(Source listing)

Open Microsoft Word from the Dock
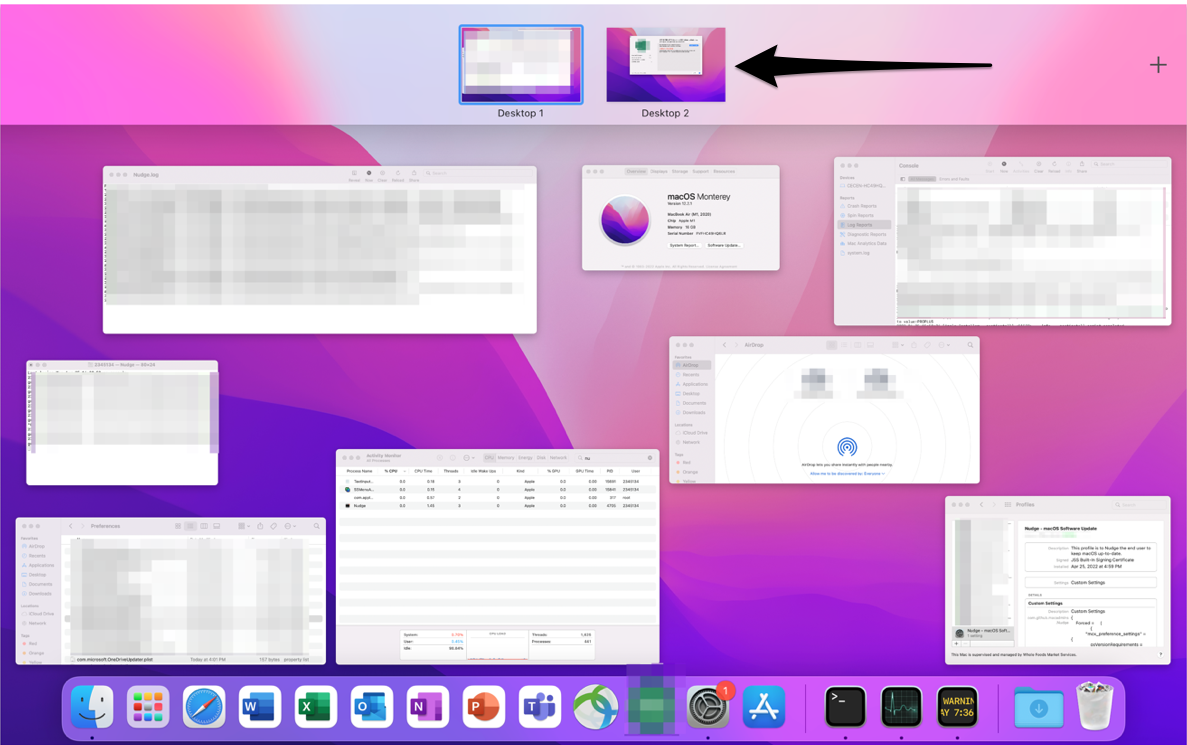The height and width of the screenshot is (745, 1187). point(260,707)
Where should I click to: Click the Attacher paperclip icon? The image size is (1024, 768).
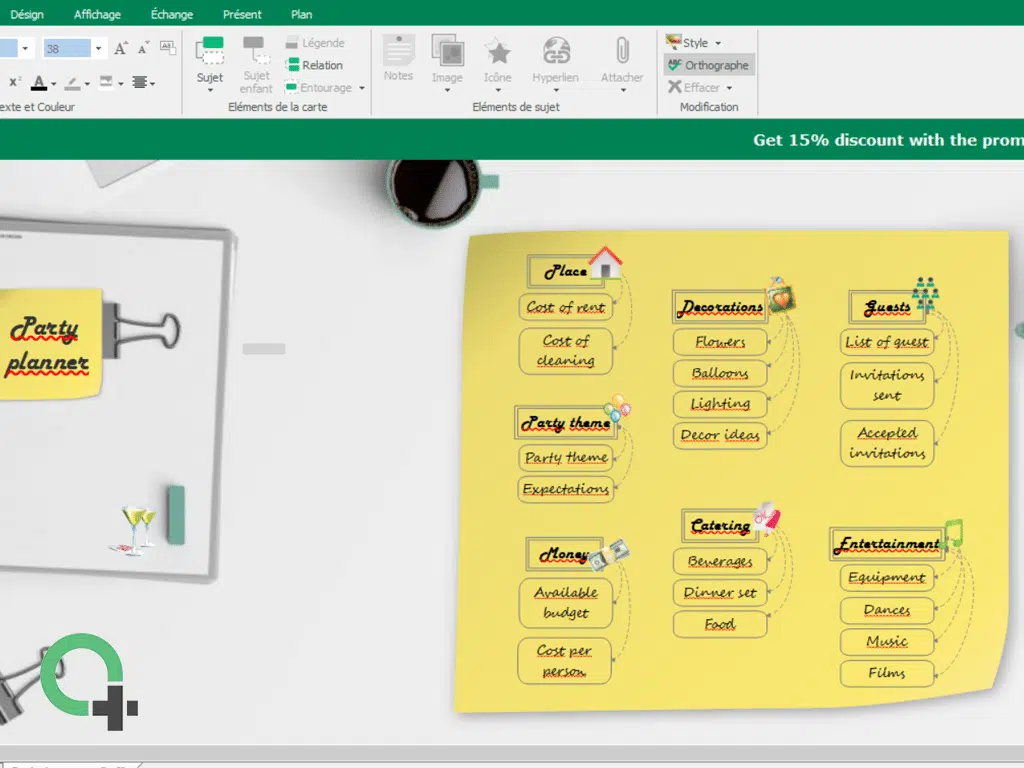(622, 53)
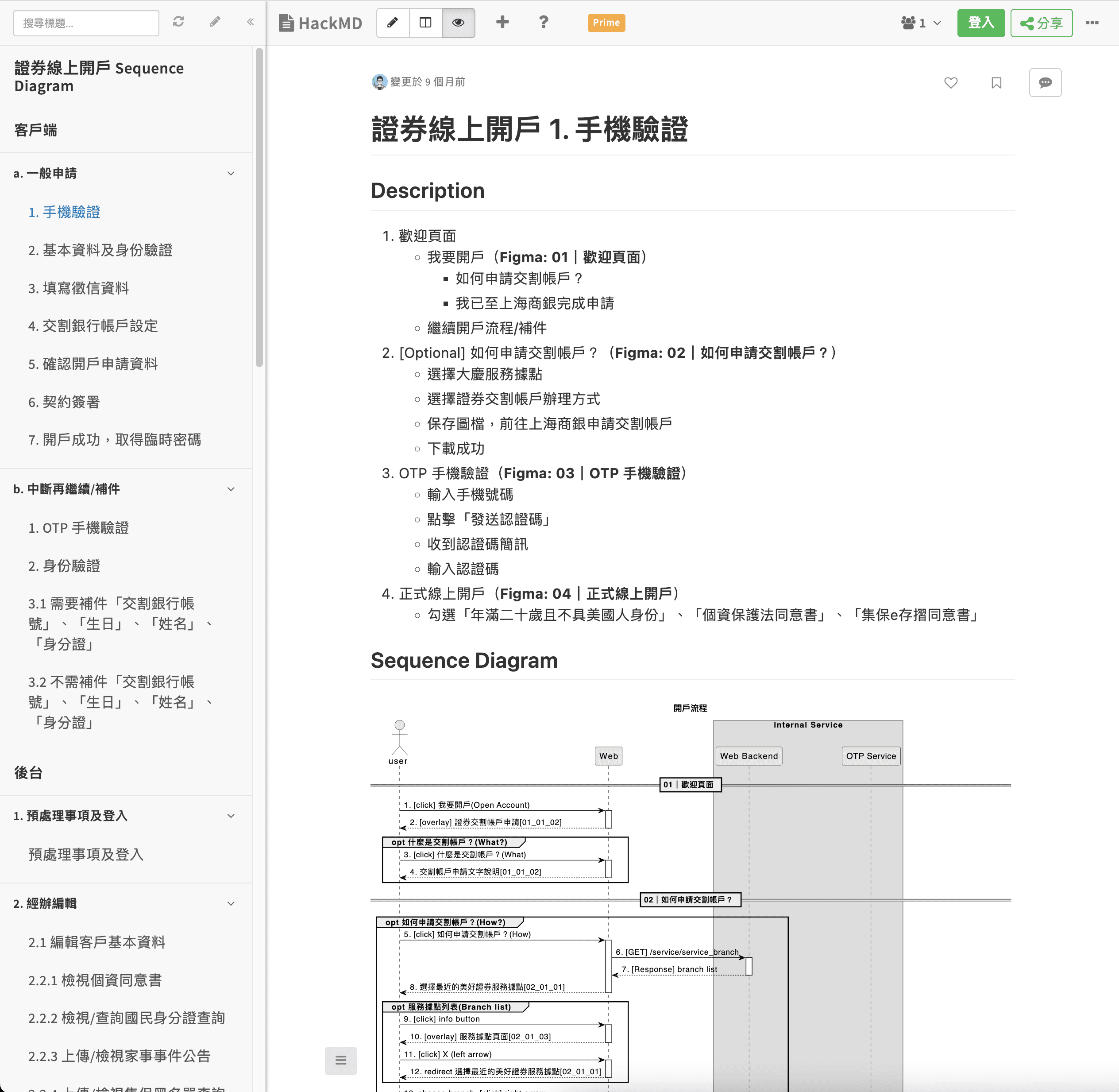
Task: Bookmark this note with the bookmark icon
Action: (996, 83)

▸ Written request
Copy out the listing above word for word, leaving out the pictures.

▸ Finished answer
Open Microsoft Word from the Dock
The height and width of the screenshot is (745, 1187). point(260,707)
Where should I click to: Click the Attacher paperclip icon? The image size is (1024, 768).
(622, 53)
Task: Bookmark this note with the bookmark icon
Action: (996, 83)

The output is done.